Top of RECORDS

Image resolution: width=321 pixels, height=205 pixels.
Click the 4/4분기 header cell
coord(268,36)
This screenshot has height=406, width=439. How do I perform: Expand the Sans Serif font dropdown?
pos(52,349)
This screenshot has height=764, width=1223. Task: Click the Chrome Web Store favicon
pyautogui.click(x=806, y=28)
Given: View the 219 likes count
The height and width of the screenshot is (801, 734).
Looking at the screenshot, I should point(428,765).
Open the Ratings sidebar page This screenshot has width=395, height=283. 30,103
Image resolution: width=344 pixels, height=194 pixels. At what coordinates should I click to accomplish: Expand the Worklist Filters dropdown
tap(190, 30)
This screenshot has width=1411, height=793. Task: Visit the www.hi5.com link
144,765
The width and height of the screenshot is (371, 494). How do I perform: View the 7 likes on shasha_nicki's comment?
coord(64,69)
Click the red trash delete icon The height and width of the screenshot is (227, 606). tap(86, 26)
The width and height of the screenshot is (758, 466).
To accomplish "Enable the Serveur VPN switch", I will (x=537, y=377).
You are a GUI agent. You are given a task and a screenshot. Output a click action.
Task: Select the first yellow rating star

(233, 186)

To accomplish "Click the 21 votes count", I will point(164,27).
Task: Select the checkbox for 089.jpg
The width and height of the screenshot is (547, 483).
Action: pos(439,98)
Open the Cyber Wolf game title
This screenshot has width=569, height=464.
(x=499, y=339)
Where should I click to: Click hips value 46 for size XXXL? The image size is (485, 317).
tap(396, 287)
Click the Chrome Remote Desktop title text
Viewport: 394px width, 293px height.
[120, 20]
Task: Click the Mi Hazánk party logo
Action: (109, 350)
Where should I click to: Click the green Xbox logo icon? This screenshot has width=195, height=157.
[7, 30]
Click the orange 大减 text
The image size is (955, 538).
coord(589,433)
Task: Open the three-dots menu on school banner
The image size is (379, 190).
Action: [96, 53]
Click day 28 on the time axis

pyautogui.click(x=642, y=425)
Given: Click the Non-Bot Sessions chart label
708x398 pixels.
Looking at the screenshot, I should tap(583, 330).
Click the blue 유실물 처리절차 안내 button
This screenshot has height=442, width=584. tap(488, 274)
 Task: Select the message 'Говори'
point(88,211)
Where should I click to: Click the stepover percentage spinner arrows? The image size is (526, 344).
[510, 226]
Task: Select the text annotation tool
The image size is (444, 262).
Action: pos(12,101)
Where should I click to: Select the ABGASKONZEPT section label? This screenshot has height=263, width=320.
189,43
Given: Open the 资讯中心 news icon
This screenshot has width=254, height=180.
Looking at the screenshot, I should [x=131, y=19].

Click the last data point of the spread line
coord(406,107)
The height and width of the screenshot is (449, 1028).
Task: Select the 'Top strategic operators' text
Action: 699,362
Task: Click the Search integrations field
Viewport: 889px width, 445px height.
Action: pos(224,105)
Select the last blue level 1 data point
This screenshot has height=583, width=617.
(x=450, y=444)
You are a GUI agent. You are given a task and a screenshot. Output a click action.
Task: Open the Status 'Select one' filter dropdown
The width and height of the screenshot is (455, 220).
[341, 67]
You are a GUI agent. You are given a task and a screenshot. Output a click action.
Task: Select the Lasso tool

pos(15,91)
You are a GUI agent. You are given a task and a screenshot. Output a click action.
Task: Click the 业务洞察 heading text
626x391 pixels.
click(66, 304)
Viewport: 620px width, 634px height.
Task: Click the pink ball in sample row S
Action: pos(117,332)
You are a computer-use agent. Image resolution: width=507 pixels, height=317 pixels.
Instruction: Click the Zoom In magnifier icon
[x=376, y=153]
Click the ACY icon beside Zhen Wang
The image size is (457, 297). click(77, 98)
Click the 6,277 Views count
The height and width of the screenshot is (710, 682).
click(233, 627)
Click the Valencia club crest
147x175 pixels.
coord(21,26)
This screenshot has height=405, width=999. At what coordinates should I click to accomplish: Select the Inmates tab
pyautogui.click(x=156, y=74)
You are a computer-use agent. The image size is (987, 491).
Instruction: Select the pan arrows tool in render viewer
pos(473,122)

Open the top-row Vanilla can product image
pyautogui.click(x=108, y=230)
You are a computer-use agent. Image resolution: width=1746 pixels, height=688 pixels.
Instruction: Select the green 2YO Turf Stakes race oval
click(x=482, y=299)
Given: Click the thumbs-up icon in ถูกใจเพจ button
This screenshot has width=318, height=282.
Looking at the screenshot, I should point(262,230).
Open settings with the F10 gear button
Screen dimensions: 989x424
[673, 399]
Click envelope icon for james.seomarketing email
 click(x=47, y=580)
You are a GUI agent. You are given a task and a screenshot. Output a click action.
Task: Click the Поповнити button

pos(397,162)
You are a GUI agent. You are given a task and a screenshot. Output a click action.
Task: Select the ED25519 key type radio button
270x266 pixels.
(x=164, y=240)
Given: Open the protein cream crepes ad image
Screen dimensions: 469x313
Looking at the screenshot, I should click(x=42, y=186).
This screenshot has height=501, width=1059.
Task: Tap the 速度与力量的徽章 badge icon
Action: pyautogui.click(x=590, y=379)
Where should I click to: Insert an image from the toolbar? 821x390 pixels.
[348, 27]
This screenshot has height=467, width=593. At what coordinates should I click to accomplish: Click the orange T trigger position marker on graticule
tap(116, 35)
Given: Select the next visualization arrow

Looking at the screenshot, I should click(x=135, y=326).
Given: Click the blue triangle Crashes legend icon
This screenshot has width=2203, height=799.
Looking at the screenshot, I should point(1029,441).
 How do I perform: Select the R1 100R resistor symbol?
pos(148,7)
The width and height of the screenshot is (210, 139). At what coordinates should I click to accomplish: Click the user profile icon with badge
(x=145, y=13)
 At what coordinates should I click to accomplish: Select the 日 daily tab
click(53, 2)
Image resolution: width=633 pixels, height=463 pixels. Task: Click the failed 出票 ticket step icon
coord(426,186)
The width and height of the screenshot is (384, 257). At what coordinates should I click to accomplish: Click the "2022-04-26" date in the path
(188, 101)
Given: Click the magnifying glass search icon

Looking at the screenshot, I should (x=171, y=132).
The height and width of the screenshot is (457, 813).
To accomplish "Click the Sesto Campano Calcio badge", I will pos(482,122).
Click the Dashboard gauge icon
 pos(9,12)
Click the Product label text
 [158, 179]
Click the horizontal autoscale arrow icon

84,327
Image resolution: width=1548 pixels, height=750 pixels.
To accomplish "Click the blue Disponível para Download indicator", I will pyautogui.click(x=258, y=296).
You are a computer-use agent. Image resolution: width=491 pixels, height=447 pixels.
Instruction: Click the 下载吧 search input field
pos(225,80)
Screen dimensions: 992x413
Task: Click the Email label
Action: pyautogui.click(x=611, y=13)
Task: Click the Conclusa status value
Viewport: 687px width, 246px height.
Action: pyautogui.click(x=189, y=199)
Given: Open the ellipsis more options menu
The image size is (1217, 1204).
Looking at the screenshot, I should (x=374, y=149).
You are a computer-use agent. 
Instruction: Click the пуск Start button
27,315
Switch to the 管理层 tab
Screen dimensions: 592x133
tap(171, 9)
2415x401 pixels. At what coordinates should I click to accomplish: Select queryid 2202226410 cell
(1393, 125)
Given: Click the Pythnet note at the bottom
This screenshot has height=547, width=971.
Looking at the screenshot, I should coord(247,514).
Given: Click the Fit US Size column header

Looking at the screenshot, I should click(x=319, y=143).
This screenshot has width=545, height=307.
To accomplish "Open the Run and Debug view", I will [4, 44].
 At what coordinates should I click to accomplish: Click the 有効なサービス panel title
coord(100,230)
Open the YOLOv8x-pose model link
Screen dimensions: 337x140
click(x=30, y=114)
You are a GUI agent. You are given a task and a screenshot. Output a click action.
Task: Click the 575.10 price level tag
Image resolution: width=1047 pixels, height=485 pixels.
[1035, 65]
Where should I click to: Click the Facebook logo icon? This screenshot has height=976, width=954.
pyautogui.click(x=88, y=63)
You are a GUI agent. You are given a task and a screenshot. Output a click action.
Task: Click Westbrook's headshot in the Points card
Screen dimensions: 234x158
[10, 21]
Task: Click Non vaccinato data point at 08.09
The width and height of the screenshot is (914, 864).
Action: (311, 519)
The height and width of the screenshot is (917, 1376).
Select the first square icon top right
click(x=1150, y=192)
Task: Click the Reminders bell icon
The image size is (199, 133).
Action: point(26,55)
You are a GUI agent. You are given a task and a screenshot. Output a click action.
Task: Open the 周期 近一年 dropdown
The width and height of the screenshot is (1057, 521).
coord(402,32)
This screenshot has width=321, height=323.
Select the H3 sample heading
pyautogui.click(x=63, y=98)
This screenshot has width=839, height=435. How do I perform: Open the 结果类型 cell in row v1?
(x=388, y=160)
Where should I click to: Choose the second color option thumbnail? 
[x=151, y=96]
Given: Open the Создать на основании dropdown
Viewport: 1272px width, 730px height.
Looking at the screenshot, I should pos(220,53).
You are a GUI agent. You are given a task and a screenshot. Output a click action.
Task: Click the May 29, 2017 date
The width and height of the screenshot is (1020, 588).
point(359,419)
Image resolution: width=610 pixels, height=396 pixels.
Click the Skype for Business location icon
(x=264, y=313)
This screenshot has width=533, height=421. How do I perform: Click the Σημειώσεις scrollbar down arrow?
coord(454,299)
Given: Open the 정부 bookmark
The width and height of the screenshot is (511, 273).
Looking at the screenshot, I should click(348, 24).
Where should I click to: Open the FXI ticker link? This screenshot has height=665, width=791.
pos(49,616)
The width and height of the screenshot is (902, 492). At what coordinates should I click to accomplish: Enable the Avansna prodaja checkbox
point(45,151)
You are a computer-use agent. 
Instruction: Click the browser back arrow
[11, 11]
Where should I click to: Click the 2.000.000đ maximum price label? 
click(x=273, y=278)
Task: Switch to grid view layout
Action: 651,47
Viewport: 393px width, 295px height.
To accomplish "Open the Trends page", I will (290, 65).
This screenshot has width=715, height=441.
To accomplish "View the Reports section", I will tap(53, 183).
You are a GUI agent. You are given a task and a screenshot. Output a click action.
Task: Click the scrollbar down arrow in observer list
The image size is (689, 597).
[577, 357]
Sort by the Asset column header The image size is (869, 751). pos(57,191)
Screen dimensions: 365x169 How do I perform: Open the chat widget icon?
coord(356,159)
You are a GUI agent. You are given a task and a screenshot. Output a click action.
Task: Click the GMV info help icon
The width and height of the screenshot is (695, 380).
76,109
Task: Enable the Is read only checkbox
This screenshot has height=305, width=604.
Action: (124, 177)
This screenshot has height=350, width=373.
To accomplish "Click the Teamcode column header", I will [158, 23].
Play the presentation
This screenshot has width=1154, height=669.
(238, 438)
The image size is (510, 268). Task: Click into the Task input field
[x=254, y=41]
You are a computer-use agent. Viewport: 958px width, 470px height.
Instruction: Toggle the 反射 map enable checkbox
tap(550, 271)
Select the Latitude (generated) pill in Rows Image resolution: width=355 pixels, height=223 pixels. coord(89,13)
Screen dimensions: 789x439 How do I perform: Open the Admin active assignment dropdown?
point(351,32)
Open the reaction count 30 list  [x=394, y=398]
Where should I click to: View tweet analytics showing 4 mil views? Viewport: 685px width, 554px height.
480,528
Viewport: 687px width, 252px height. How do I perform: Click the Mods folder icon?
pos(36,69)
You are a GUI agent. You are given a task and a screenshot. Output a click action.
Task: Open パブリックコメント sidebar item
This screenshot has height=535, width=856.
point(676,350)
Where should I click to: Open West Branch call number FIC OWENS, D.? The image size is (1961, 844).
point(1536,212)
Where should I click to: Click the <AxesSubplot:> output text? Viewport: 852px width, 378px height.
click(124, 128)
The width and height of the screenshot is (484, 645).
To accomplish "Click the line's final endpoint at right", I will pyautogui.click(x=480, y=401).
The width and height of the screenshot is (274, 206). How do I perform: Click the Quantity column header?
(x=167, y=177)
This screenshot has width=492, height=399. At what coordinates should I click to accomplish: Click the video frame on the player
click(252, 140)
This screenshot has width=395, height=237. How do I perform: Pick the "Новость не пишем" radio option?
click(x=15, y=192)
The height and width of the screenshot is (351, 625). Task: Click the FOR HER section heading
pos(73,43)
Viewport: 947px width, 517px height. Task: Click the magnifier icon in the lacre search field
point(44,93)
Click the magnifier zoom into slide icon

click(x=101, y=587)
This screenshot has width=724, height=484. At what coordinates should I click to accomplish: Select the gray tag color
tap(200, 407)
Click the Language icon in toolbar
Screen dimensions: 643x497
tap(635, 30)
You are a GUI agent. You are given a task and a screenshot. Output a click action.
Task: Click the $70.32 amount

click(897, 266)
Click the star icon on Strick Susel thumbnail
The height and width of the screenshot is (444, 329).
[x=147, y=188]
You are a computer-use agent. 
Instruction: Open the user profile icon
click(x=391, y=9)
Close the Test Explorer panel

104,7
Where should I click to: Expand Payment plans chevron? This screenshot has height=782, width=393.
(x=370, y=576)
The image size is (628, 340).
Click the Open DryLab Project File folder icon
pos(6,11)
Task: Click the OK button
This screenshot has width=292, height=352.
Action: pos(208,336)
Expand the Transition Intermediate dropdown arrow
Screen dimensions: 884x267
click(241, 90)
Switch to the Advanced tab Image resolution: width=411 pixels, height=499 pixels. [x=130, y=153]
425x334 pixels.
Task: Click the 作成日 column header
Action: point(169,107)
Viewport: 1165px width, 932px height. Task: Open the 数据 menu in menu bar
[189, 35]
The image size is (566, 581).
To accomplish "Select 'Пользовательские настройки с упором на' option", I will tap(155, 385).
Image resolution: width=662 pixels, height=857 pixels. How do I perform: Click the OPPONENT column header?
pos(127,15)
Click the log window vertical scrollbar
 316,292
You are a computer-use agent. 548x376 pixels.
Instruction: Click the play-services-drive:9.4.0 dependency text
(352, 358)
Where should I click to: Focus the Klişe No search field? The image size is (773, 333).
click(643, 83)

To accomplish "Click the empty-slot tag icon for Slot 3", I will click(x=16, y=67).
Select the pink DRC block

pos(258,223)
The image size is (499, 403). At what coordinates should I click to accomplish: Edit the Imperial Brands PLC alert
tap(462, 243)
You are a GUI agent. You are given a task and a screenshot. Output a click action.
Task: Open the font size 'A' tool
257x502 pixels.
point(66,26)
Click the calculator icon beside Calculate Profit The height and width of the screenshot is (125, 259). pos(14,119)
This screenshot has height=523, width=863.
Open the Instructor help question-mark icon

Bottom of RECORDS

● **TASK DESCRIPTION**
Show every line above where "sidebar" is found.

● **THE ANSWER**
Open the Ratings sidebar page This screenshot has width=395, height=283. 30,103
Task: Open パブリックコメント sidebar item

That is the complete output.